Cause of Russian-Ukrainian war has European roots
In the analyst’s view, what will follow will be a crescendo of popularity of ‘sceptical parties’ – an opinion supported by the results of the legislative election that took place in Greece last Sunday – an escapeless situation. ‘There is no way out. It is very difficult for Europe to become a federation in such a way as to erase Greece’s debt and meet Germany back inside a single state. It is increasingly difficult for anything like that to happen. We remember that, at the beginning of the crisis, people were saying: <May this crisis not be similar to what happened in 1929, because, after five years, there will be war>. The war is here. The war at the border between Russia and Ukraine is a war that resulted from the same crisis, the cause of which was Ukraine’s wish to come closer to the EU against Russia’s opposition who pursued an Euro-Asian union’.

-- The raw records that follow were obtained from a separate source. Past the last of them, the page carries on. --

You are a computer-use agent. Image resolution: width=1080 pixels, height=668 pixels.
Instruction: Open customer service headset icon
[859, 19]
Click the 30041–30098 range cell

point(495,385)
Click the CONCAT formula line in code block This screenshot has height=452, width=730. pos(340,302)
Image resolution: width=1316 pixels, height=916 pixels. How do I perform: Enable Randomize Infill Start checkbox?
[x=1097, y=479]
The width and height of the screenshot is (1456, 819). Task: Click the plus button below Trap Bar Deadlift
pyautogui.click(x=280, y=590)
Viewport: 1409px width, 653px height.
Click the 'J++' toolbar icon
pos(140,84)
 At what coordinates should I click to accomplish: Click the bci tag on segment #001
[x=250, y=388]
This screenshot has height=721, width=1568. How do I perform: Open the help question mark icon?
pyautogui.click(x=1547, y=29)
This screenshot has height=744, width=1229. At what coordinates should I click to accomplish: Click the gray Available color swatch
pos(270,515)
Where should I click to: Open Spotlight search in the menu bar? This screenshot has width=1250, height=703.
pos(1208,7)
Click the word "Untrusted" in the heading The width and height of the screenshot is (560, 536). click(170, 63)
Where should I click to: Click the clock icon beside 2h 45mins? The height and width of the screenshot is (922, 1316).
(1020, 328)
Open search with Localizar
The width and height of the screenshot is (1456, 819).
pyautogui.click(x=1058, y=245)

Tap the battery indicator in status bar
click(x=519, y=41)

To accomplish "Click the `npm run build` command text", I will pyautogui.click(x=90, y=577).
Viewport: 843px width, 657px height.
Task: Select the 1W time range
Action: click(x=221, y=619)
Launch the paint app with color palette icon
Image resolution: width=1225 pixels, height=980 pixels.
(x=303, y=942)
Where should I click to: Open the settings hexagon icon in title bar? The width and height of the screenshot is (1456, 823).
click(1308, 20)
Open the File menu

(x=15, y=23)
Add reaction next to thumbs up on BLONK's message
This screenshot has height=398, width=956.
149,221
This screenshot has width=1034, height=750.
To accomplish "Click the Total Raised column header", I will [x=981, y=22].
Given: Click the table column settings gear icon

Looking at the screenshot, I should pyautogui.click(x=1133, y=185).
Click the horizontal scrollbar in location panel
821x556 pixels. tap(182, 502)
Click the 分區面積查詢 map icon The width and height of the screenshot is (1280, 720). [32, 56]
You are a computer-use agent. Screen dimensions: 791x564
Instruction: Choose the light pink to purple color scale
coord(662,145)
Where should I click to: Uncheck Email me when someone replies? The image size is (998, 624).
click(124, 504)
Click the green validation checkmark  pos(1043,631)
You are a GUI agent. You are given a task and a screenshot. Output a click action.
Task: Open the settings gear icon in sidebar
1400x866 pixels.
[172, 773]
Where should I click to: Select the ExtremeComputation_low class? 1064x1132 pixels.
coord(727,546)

In what regards the solutions for Europe, Emil Hurezeanu said, during the conference, that there were just two, ‘one of the hawks, one of the doves’. One of the hawks, he said, is George Friedman, who heads the Stratfor agency also including numerous people who, like him, used to work in intelligence. The journalist quoted some of Friedman’s ideas, mentioned din the recently published book: ‘there is not a lot to be done, we are getting ready for the war. It will not be a war like WWII or the Cold War… There will be war and we are preparing for it. Because all these myths and clichés called multiculturalism and so on are worthless. Multiculturalism is a substitute for the retreat of religion. It is not religion that drives people into conflict, but the cynicism of people deserted by God and victims of an exacerbated positivism where the mass media, politics, terminological confusion, indifference rather than knowledge and historic memory set the tone. One way or another, this gentleman recommends the war’, Hurezeanu said. According to him, there is also another option for the future of Europe, but it is no more optimistic than the former. ‘There are also benignant answers: solutions are impossible because Europe made a big mistake – it missed out on the second Enlightenment that was the Scientism, the positivising of the extreme, that led to the elimination of morality and God from man. So the world is dispersing’, the analyst further said, also confessing that one of the most interesting solutions from Ratzinger, in his book, ‘Europe in the crisis of cultures’, published before he became Pope. ‘He has some very interesting theories on the way in which man can win if he wants to, if he mobilises himself enough, the very perverse effects of the second Enlightenment that was more devastating than the extreme effects of Humanism which were the first and the second world wars. It was not coincidentally that, after the WWII, as, in the squares of Europe people where breaking free from Nazism euphoric with the new victory, Heidegger was saying: <we are now headed into the darkness>’ Emil Hurezeanu concluded.